На первой странице нарисованы цветными карандашами букет цветов и написано: «Дорогой Юрий Борисович, поздравляем с днем рождения, желаем счастья и отличного здоровья». Потом пометка: «Тайна под открыткой». Под открыткой оказалось письмо и указание авторов подарка: «Наташа и Катя». В конверте крупным детским почерком переписаны:

Произведения А.С.Пушкина

«Зимнее утро» и т. д. и т. п. — целая тетрадь (Тетрадь эта сохранилась в архиве Ю.Софиева, а Наташа и Катя были соседками по бараку на улице Сухамбаева, где жил в то время Юрий Борисович — Н.Ч.).

Потом прибежала Зойка, чудесная девушка — моя соседка. Это очень милая семья — Иван и Маруся. Он плотник — четверо ребят. Зойка 9-летняя. Старшая!

Принесла пакет, на котором нацарапано корявым почерком с двумя ошибками (очень спешила) — «С днем рождением, Юрий Борисович от Зои». Носовой платок и маленький флакончик духов.

Под вечер явился Андрюша (тоже соседский мальчик). На красивой тарелке с красивыми маками фарфоровая чашка с портретом Джамбула и все это завалено свежими домашними choux а creme.

Ввалилась делегация от 6 «В» класса — четыре девочки, и вручили торжественно альбом.
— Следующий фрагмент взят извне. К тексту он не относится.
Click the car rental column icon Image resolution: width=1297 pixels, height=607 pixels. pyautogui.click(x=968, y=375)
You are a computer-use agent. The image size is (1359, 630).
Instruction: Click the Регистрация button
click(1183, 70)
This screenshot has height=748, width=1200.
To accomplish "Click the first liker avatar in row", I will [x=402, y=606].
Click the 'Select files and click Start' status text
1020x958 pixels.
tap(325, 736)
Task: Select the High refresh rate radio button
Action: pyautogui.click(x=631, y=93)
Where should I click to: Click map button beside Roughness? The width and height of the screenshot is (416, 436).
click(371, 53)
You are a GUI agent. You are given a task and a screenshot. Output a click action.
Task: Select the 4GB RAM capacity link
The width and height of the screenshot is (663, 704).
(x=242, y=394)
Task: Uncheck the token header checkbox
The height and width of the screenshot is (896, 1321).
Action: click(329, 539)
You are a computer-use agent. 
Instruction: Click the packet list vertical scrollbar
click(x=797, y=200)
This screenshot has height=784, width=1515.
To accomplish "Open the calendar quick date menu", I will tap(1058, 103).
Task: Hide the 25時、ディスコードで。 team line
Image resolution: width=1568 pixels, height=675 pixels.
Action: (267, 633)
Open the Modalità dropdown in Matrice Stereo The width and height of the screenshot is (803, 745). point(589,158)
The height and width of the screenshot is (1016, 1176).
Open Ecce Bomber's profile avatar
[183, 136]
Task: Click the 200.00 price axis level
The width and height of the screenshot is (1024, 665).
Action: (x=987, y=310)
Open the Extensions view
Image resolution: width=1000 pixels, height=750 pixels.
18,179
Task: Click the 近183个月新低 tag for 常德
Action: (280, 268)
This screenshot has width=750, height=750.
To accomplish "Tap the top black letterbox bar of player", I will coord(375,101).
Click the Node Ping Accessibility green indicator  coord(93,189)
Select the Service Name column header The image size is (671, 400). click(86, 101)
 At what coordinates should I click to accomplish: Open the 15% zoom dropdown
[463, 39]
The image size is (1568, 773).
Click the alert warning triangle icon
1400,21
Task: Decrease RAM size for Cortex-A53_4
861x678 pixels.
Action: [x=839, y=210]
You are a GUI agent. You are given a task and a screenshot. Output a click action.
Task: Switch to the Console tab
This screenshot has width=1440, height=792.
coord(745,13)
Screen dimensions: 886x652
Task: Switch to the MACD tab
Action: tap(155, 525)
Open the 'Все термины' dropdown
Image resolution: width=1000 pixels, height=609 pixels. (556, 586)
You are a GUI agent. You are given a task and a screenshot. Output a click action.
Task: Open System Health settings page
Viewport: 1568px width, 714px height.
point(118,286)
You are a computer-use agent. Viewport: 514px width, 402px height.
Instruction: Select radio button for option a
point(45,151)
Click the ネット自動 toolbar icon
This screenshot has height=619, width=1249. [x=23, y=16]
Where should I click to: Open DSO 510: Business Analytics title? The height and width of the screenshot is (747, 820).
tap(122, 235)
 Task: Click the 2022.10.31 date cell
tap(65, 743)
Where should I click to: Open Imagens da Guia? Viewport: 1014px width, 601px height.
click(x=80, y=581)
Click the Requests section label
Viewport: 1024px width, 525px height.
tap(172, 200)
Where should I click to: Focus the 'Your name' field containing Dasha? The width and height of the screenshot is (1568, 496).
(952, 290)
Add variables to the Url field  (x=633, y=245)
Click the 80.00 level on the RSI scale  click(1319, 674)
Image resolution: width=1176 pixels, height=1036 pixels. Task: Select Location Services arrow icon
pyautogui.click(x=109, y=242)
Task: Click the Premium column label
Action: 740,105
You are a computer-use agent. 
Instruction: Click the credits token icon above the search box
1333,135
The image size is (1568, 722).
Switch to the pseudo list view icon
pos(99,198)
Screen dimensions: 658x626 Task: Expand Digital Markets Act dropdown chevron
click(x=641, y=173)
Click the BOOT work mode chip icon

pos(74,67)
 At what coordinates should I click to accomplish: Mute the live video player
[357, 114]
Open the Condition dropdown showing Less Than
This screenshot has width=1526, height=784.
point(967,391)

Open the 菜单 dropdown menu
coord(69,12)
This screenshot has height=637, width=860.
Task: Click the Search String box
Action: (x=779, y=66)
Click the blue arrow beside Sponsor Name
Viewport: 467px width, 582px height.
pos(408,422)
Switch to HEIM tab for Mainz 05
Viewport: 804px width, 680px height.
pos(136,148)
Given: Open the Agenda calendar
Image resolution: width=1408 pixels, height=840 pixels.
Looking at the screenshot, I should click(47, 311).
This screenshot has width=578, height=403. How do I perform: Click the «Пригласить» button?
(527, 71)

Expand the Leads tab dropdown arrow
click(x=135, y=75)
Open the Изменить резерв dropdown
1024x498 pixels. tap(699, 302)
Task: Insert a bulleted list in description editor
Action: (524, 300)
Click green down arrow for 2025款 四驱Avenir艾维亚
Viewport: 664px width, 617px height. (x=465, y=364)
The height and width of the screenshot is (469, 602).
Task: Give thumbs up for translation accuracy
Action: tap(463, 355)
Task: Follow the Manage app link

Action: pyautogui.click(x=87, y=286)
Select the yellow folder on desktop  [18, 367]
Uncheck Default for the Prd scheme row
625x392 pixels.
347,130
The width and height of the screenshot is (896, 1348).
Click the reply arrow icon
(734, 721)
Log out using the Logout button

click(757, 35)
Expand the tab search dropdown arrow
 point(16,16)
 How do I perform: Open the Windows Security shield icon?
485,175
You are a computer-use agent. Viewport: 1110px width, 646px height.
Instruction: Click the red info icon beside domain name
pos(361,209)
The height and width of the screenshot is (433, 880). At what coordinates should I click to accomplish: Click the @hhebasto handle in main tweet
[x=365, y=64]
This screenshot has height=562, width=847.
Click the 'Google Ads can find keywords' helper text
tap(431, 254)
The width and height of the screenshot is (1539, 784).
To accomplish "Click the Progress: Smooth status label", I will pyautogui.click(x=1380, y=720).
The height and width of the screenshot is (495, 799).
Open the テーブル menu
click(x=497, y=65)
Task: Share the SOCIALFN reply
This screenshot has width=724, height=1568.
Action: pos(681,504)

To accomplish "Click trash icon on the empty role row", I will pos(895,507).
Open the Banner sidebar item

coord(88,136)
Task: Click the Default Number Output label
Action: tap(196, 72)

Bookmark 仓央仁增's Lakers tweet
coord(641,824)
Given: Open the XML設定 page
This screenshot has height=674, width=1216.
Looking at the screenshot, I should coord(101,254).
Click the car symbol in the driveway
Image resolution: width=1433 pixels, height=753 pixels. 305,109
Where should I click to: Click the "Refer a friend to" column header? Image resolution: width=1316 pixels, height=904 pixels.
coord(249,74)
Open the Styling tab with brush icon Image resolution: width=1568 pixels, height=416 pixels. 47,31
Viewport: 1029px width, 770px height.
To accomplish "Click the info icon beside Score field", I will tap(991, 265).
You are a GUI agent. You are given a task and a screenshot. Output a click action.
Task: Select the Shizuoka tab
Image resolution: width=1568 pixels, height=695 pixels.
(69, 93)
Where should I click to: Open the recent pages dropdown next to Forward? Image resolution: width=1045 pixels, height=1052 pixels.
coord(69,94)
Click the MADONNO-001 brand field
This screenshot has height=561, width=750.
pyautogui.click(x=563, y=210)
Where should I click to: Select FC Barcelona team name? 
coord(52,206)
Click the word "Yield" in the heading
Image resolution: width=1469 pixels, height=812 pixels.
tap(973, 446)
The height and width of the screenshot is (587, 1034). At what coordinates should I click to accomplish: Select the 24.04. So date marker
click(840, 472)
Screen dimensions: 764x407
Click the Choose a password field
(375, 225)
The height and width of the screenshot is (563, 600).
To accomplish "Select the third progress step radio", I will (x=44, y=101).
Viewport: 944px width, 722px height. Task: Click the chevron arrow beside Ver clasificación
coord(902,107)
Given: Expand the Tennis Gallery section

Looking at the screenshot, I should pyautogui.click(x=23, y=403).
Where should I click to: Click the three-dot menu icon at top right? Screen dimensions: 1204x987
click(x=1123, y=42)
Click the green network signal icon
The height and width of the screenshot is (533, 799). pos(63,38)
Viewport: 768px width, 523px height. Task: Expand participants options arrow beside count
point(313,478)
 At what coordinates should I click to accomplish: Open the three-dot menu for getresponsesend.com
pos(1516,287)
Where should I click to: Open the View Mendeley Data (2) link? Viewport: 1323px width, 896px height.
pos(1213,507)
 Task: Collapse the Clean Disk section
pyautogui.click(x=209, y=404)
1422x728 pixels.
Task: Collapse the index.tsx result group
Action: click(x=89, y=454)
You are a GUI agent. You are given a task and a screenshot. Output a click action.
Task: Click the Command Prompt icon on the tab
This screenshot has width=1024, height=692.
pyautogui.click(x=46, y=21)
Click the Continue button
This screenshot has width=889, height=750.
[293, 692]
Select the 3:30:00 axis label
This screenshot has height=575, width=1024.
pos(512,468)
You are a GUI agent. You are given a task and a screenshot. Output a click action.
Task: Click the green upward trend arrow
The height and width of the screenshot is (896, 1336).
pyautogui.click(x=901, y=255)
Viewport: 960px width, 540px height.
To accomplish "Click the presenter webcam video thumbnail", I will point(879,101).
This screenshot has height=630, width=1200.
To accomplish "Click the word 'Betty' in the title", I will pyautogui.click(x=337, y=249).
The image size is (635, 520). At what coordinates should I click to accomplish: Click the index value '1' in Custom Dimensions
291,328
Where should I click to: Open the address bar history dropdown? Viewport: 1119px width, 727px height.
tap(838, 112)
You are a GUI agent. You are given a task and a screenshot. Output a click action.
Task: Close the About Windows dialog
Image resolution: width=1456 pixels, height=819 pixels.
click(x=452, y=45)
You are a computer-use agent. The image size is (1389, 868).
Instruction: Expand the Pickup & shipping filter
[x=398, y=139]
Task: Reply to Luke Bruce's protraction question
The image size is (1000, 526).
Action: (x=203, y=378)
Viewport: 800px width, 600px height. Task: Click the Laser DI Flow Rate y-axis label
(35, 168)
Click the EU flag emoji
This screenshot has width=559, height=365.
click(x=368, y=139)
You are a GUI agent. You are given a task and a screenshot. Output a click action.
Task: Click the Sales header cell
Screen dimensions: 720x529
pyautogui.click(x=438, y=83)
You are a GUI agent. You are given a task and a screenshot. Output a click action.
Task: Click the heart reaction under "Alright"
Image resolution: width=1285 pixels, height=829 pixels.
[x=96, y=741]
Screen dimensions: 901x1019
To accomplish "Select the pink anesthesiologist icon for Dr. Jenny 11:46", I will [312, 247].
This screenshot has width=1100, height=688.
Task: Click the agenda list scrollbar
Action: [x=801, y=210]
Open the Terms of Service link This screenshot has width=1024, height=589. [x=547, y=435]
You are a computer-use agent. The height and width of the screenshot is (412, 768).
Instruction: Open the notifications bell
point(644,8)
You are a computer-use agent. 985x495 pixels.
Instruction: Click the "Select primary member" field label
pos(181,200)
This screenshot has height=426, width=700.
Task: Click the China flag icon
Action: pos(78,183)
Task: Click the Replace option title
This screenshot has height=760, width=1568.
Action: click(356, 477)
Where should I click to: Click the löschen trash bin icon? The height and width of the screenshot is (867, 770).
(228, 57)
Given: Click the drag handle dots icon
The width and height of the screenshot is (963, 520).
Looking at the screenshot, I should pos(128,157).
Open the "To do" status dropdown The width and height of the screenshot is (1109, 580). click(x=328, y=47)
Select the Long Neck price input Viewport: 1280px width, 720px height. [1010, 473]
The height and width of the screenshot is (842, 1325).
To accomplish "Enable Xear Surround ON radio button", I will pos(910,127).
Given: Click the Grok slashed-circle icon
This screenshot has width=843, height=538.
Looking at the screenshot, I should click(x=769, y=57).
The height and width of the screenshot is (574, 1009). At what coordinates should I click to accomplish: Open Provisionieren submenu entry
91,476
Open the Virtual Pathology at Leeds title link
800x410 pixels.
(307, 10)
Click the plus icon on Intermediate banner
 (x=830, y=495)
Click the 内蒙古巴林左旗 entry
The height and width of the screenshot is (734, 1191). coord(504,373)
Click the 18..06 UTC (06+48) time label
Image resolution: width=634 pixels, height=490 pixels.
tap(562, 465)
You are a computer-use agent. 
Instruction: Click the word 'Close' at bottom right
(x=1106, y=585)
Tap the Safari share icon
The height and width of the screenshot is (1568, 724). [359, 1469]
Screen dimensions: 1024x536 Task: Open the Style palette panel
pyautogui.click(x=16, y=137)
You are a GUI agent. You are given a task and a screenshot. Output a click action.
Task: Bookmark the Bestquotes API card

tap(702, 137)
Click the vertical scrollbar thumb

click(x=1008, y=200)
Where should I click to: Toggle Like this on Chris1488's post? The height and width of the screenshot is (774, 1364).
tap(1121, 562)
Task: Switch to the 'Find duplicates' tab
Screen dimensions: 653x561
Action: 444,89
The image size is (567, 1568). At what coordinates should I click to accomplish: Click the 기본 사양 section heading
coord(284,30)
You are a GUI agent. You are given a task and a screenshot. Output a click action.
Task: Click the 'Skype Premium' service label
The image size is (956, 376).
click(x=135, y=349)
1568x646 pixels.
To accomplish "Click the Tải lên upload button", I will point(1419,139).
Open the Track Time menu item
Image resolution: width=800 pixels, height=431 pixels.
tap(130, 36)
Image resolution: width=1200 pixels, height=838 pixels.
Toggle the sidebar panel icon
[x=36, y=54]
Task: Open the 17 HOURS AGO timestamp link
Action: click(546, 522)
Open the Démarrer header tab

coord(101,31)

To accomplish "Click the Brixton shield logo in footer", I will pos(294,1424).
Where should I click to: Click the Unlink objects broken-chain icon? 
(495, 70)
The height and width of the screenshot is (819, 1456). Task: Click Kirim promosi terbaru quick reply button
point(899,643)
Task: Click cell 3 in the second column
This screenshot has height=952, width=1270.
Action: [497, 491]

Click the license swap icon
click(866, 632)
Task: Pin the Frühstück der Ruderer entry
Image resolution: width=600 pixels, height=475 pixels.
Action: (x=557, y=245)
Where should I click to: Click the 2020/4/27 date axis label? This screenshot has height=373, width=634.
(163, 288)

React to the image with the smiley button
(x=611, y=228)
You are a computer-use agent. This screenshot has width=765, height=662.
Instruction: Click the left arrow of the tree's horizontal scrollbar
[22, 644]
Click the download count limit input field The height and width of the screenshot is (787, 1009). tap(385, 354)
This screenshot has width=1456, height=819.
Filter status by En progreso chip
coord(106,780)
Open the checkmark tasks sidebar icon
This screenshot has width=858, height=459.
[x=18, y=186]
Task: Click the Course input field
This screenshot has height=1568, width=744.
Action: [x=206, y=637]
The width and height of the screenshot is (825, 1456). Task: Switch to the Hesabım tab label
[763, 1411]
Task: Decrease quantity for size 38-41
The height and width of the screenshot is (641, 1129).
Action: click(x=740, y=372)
Пришли Женя Катьева, дочка нашей дворничихи, и заставила принять портсигар и кашне, тщательно завернутые в серебряную и цветную фольгу.

От всего этого становится очень тепло на сердце и одиночество отступает куда-то на задний план. Может быть, все это оттого, что моя семейная жизнь не сложилась. После смерти Ирины стал я странником «по душам и планете».

С развалом семьи Игоря нарушилась всякая связь с собственным моим внуком — Алешей. Он всецело в орбите Ольги (Ольга Вышневская, первая жена Игоря Софиева — Н.Ч.) и бабушки. Да и по многим причинам я не был у них частым гостем. Даже к прадеду Алеша перестал ходить, хотя живет под боком. Для Николая Николаевича (Кнорринга — Н.Ч.) это, конечно, глубочайшее огорчение. Хотя вся его безумная любовь к Ирине перешла и сосредоточена на Игоре.

Последнее неразумное и нелепое поведение Игоря (его умопомрачительная последняя связь) — не может не мучить старика. О себе не говорю!

Таковы-то дела.

Кстати, я вовсе не думаю, что у нас не существует проблема молодежи. Настоящие трудности начинаются позже, с 15–17 лет. И эта проблема очень сложна и серьезна.

И эти «к сожалению еще», «ничтожная часть» и т. д. совсем не соответствует серьезности и глубине этой проблемы. Но это другой вопрос.

Ну, а о домашних (семейных) горестях писать не хочу. Тут всего много, и глупости, и грязи…

(Наклеена записка, написанная на коричневой оберточной бумаге корявым детским почерком: «С днем раждением Юрий Барисович. От Зои», и рукой Ю.Б. — 20/ II, 1962 г. — Н.Ч.).

7.

«Если никакая доктрина не может наделить художника талантом, то погубить талант она вполне способна. Вера в свое творчество — вот что должно быть убеждением художника и единственный его путь к успеху — труд, если природа вдохнула в его душу священный огонь».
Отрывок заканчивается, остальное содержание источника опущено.